• **Task prompt**: Below is a block of data; give all of it again word for word.

• **Recorded information**:
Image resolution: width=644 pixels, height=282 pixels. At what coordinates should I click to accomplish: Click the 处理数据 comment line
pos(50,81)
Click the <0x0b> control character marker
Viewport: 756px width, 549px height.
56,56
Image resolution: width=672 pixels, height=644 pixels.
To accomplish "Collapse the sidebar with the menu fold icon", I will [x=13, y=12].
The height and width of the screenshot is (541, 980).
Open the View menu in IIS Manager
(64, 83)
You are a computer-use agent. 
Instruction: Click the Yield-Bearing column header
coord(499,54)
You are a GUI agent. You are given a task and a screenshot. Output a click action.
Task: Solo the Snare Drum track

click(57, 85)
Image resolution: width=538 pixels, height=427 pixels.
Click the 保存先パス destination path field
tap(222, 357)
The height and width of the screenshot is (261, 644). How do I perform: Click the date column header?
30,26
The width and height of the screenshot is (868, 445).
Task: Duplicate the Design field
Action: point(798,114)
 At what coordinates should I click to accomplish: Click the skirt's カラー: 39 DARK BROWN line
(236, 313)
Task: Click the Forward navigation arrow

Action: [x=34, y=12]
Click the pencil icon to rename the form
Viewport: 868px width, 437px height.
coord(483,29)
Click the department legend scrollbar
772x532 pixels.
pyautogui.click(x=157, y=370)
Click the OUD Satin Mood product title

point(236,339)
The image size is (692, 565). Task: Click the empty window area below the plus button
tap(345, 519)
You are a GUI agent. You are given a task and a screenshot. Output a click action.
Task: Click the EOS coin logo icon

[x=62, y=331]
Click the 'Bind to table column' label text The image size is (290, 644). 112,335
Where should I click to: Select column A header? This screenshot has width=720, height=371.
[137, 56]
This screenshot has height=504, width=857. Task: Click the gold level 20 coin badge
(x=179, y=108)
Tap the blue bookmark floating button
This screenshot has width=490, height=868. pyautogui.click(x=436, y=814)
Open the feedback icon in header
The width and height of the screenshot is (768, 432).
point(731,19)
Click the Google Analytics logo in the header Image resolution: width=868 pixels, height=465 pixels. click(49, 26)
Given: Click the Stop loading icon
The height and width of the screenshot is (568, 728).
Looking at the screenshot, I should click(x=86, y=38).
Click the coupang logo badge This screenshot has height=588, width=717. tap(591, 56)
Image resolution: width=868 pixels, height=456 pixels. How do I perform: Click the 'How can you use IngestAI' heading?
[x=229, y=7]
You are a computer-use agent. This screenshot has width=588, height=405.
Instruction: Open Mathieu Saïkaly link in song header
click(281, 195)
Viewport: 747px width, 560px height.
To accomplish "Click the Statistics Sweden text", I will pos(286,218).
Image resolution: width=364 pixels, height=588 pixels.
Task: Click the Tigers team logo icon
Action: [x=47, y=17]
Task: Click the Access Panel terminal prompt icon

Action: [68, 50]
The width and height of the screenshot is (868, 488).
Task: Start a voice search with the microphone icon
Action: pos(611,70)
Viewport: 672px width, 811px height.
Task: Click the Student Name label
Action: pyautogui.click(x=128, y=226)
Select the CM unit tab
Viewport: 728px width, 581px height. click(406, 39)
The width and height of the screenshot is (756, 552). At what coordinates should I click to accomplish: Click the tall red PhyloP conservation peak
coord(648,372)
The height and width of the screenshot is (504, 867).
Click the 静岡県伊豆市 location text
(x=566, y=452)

• **Written response**:
Image resolution: width=644 pixels, height=282 pixels. At what coordinates should I click to accomplish: Click the 处理数据 comment line
pos(50,81)
Click the <0x0b> control character marker
Viewport: 756px width, 549px height.
56,56
Image resolution: width=672 pixels, height=644 pixels.
To accomplish "Collapse the sidebar with the menu fold icon", I will [x=13, y=12].
The height and width of the screenshot is (541, 980).
Open the View menu in IIS Manager
(64, 83)
You are a computer-use agent. 
Instruction: Click the Yield-Bearing column header
coord(499,54)
You are a GUI agent. You are given a task and a screenshot. Output a click action.
Task: Solo the Snare Drum track

click(57, 85)
Image resolution: width=538 pixels, height=427 pixels.
Click the 保存先パス destination path field
tap(222, 357)
The height and width of the screenshot is (261, 644). How do I perform: Click the date column header?
30,26
The width and height of the screenshot is (868, 445).
Task: Duplicate the Design field
Action: point(798,114)
 At what coordinates should I click to accomplish: Click the skirt's カラー: 39 DARK BROWN line
(236, 313)
Task: Click the Forward navigation arrow

Action: [x=34, y=12]
Click the pencil icon to rename the form
Viewport: 868px width, 437px height.
coord(483,29)
Click the department legend scrollbar
772x532 pixels.
pyautogui.click(x=157, y=370)
Click the OUD Satin Mood product title

point(236,339)
The image size is (692, 565). Task: Click the empty window area below the plus button
tap(345, 519)
You are a GUI agent. You are given a task and a screenshot. Output a click action.
Task: Click the EOS coin logo icon

[x=62, y=331]
Click the 'Bind to table column' label text The image size is (290, 644). 112,335
Where should I click to: Select column A header? This screenshot has width=720, height=371.
[137, 56]
This screenshot has height=504, width=857. Task: Click the gold level 20 coin badge
(x=179, y=108)
Tap the blue bookmark floating button
This screenshot has width=490, height=868. pyautogui.click(x=436, y=814)
Open the feedback icon in header
The width and height of the screenshot is (768, 432).
point(731,19)
Click the Google Analytics logo in the header Image resolution: width=868 pixels, height=465 pixels. click(49, 26)
Given: Click the Stop loading icon
The height and width of the screenshot is (568, 728).
Looking at the screenshot, I should click(x=86, y=38).
Click the coupang logo badge This screenshot has height=588, width=717. tap(591, 56)
Image resolution: width=868 pixels, height=456 pixels. How do I perform: Click the 'How can you use IngestAI' heading?
[x=229, y=7]
You are a computer-use agent. This screenshot has width=588, height=405.
Instruction: Open Mathieu Saïkaly link in song header
click(281, 195)
Viewport: 747px width, 560px height.
To accomplish "Click the Statistics Sweden text", I will pos(286,218).
Image resolution: width=364 pixels, height=588 pixels.
Task: Click the Tigers team logo icon
Action: [x=47, y=17]
Task: Click the Access Panel terminal prompt icon

Action: [68, 50]
The width and height of the screenshot is (868, 488).
Task: Start a voice search with the microphone icon
Action: pos(611,70)
Viewport: 672px width, 811px height.
Task: Click the Student Name label
Action: pyautogui.click(x=128, y=226)
Select the CM unit tab
Viewport: 728px width, 581px height. click(406, 39)
The width and height of the screenshot is (756, 552). At what coordinates should I click to accomplish: Click the tall red PhyloP conservation peak
coord(648,372)
The height and width of the screenshot is (504, 867).
Click the 静岡県伊豆市 location text
(x=566, y=452)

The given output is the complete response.